Vingt-quatre heures après la violente dispersion de la manifestation de l’opposition aux abords du Palais du Peuple, l’onde de choc est encore palpable dans la capitale. La marche, qui visait à protester contre la gestion actuelle du pouvoir, a tourné à l’affrontement avec les forces de l’ordre. Plusieurs figures de proue de l’opposition, dont Martin Fayulu et Delly Sesanga, ont été blessées au cours des échauffourées, qualifiées par les autorités de « troubles à l’ordre public .

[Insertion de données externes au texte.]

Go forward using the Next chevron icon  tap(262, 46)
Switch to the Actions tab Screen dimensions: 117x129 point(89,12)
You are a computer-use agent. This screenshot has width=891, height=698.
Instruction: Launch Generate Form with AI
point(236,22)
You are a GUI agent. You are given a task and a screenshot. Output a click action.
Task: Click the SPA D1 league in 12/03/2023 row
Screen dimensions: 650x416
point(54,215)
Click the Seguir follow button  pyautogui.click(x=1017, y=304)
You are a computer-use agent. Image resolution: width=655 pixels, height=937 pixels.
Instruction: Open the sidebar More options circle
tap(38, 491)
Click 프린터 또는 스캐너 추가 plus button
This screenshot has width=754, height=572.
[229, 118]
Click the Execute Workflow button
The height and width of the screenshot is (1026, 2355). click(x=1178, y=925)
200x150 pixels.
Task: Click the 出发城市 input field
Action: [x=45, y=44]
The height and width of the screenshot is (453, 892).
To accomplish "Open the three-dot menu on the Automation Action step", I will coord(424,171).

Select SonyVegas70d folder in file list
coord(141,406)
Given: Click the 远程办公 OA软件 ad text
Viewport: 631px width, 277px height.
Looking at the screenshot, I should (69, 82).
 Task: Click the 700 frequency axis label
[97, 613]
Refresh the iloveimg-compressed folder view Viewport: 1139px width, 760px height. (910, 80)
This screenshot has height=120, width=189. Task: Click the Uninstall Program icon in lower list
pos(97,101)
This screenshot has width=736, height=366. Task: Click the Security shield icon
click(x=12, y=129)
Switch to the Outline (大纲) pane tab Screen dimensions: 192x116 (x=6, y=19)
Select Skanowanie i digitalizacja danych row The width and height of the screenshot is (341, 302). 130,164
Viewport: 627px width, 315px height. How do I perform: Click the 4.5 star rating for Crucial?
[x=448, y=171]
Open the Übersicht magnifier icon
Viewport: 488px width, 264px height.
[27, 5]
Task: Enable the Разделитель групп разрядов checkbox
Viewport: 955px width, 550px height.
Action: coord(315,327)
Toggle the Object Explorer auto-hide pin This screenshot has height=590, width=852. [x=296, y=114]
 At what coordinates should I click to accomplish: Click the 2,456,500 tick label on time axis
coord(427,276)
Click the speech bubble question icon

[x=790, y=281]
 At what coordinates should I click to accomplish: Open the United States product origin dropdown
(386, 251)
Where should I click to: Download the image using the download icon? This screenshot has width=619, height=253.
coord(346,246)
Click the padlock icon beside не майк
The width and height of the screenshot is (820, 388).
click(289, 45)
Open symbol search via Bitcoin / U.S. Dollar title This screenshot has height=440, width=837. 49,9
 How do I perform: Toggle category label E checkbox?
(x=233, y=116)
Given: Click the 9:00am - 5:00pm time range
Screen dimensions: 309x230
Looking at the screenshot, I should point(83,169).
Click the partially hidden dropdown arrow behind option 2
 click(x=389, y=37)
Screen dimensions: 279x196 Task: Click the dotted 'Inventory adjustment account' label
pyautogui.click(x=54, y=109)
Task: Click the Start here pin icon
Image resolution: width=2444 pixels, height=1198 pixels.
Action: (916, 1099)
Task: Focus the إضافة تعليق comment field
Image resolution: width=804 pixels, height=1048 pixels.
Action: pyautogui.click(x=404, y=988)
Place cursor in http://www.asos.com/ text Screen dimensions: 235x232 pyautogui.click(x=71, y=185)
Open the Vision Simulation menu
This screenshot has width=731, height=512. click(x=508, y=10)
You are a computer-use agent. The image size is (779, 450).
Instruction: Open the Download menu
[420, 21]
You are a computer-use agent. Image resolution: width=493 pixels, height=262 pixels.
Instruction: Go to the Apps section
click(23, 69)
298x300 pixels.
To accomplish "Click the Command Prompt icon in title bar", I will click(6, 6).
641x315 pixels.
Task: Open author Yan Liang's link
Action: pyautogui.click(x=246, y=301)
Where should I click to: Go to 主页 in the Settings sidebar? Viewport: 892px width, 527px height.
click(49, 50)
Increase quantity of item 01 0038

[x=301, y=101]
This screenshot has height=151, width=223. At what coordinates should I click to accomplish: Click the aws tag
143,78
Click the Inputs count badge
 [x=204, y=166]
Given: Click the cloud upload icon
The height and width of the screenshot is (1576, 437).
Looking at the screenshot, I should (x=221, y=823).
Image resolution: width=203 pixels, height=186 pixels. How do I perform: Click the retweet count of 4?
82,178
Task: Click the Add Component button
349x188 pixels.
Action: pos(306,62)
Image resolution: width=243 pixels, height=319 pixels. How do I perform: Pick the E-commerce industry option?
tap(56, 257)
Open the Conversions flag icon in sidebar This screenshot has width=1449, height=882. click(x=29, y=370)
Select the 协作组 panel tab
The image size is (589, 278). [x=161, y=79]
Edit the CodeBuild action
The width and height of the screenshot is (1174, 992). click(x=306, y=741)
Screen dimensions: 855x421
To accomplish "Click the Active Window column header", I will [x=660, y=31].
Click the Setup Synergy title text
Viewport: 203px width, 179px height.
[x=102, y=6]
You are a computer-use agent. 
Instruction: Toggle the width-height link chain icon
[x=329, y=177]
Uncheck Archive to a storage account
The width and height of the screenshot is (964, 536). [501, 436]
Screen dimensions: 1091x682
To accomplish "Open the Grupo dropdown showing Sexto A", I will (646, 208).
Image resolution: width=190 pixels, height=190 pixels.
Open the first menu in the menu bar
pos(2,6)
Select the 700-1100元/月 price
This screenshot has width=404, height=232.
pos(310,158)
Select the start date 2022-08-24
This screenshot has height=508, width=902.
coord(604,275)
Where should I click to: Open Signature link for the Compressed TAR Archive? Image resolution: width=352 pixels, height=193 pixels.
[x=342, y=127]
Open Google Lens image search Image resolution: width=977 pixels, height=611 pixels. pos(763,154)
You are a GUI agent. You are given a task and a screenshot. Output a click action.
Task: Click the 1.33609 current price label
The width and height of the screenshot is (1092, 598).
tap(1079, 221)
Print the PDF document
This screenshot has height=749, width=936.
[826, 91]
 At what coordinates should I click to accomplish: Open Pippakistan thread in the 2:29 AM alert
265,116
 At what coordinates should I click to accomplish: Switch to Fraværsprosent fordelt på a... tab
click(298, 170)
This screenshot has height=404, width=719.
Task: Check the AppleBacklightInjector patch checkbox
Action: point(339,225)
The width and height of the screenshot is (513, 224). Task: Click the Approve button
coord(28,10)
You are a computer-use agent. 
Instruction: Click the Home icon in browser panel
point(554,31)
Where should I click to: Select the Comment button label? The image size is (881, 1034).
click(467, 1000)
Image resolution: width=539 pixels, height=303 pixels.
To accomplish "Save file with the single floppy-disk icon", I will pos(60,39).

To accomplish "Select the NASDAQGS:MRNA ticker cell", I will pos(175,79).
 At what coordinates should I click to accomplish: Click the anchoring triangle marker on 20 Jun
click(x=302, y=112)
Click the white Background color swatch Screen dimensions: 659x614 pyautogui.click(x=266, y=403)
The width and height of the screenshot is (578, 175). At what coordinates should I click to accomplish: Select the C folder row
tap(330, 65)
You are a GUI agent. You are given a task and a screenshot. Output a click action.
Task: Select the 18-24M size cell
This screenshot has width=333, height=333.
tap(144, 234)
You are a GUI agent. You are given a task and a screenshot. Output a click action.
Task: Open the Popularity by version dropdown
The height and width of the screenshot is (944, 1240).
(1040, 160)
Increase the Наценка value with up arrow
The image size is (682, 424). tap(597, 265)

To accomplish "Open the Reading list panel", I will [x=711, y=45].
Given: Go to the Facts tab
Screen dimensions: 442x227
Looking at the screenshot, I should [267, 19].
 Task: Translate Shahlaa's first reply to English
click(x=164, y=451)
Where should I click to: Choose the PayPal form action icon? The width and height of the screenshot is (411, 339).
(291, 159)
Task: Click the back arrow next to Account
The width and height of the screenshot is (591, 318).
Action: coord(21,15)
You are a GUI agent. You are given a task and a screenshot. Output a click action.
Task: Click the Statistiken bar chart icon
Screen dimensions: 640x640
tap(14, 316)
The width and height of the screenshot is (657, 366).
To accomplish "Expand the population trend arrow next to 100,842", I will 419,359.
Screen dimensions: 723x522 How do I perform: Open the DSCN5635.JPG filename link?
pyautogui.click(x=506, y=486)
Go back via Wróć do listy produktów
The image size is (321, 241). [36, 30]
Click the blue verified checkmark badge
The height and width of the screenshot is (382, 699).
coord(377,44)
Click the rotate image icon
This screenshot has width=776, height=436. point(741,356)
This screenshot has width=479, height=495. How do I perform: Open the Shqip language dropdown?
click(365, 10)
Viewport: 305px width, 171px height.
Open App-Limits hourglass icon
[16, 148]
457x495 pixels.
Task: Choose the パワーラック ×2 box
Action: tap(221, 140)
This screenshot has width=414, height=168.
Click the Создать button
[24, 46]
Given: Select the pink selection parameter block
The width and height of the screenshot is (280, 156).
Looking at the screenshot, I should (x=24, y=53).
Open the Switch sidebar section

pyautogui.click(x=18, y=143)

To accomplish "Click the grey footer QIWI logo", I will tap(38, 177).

C’est dans ce contexte de vive tension que Jean-Marc Kabund-a-Kabund, ancien allié du chef de l’État passé dans l’opposition radicale, a livré une réaction sans concession.
Interrogé sur les incidents de la veille et l’avenir de la coalition de l’opposition, Jean-Marc Kabund a planté un décor dramatique, appelant la population à une prise de conscience immédiate. Pour lui, le curseur du tolérable a été franchi.
Nous avons devant nous un choix à faire. Soit celui de sauver notre pays, soit de le laisser couler, parce que Félix Tshisekedi et ses amis sont déterminés à balkaniser ce pays », a-t-il déclaré avec gravité.
L’ancien président faisant fonction de l’UDPS n’a pas mâché ses mots à l’égard de ses anciens compagnons politiques, les accusant de mener une politique de terre brûlée institutionnelle et sociale.
Au-delà de la répression policière d’hier, Jean-Marc Kabund dresse un réquisitoire sévère contre la gouvernance actuelle, qu’il juge responsable de la dégradation des conditions de vie des Congolais.
Ils sont déterminés à détruire tout ce que nous avons en commun , martèle-t-il.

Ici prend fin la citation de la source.